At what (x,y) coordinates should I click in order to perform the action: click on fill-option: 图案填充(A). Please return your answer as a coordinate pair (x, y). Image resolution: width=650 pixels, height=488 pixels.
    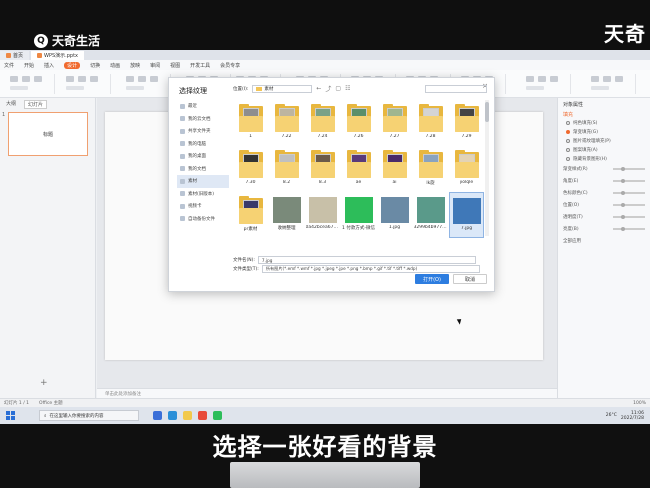
    Looking at the image, I should click on (604, 150).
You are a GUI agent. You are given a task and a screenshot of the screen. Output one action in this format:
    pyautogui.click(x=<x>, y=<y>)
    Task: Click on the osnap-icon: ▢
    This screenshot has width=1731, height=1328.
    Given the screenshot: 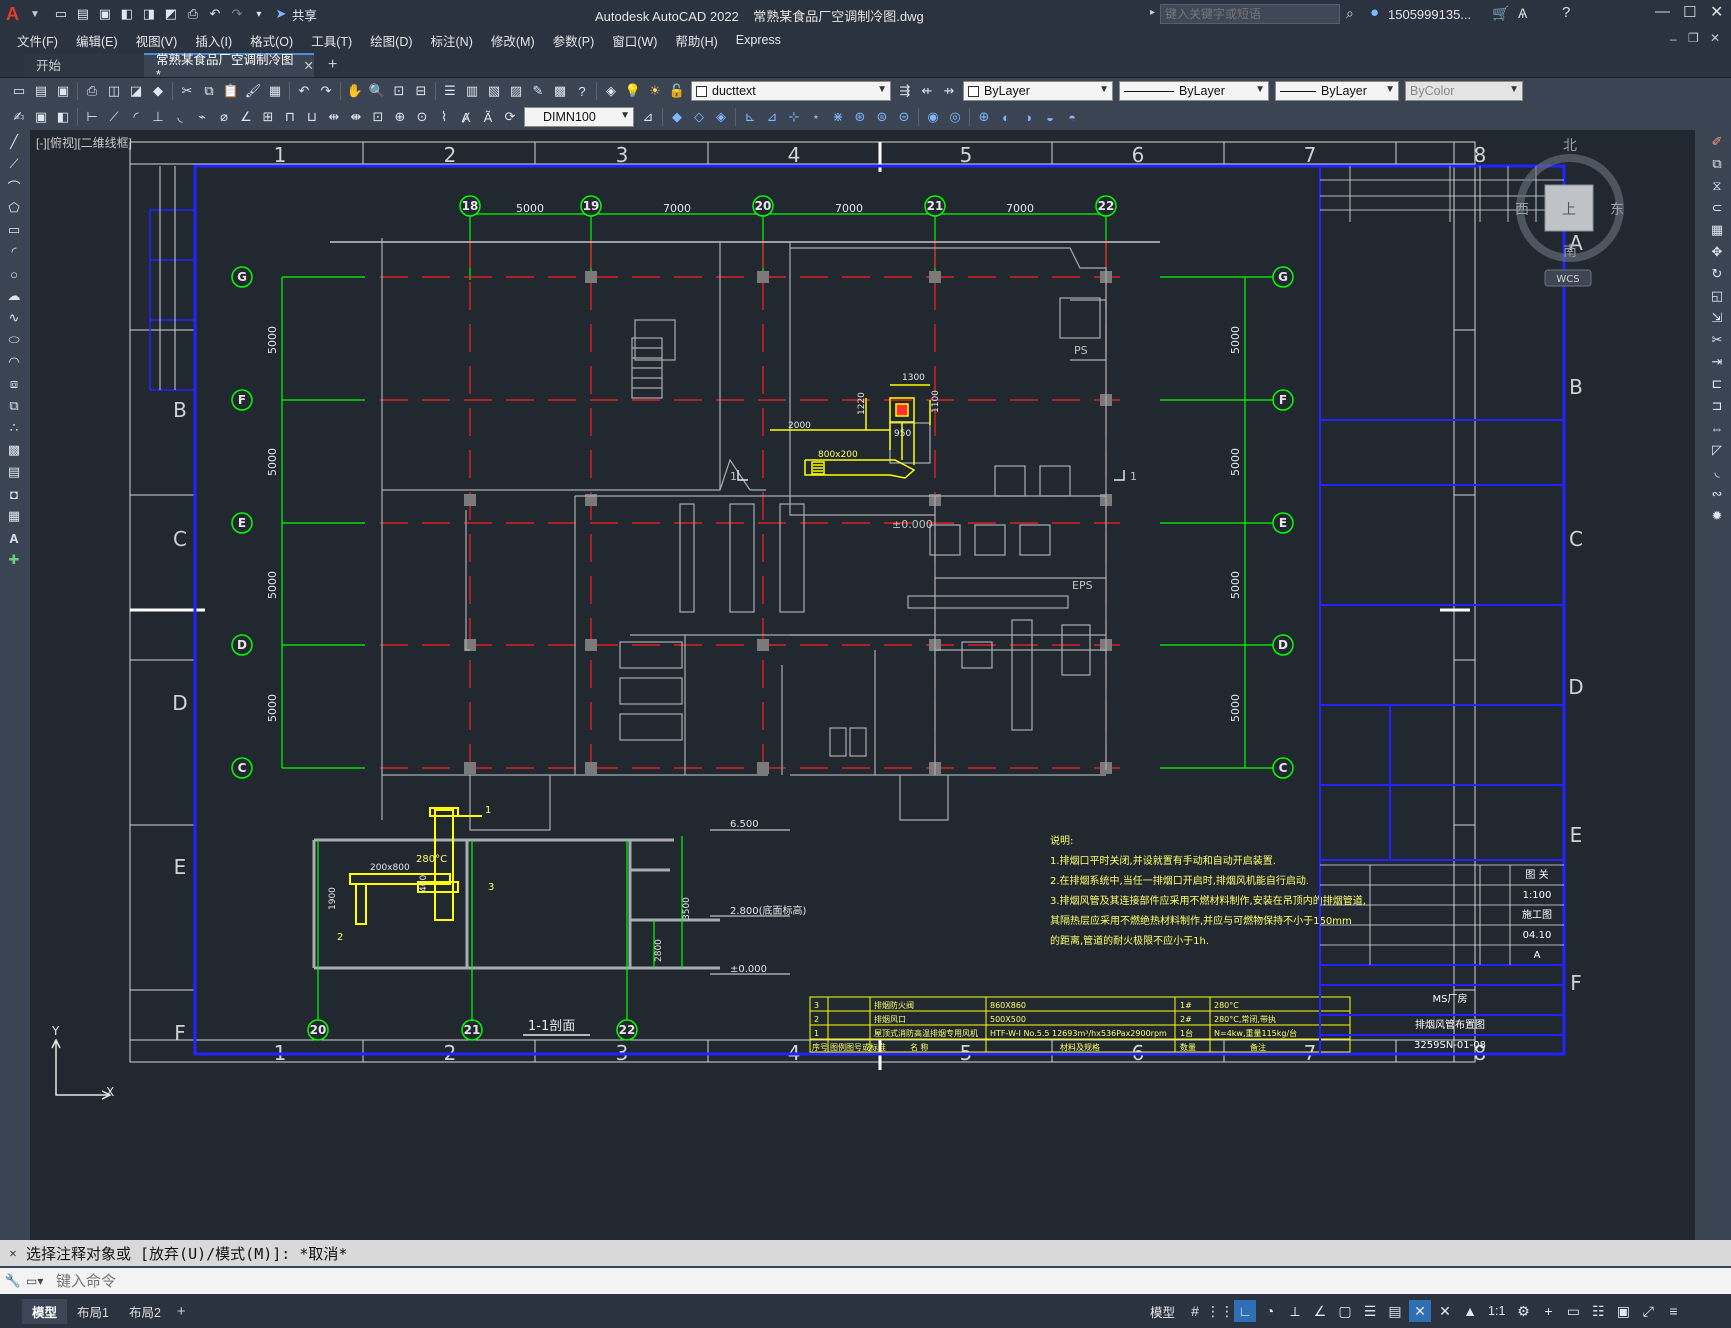 What is the action you would take?
    pyautogui.click(x=1345, y=1311)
------------
WHAT YOU NEED TO DO: Extract the material from its first line through the line containing "Looking at the", both ends included, and reproduce those lines word for word. Omit the pictures from your answer.

SOLUTION TO THIS EXERCISE:
At what (x,y) coordinates should I click in order to perform the action: click on fill-option: 图案填充(A). Please return your answer as a coordinate pair (x, y). Image resolution: width=650 pixels, height=488 pixels.
    Looking at the image, I should click on (604, 150).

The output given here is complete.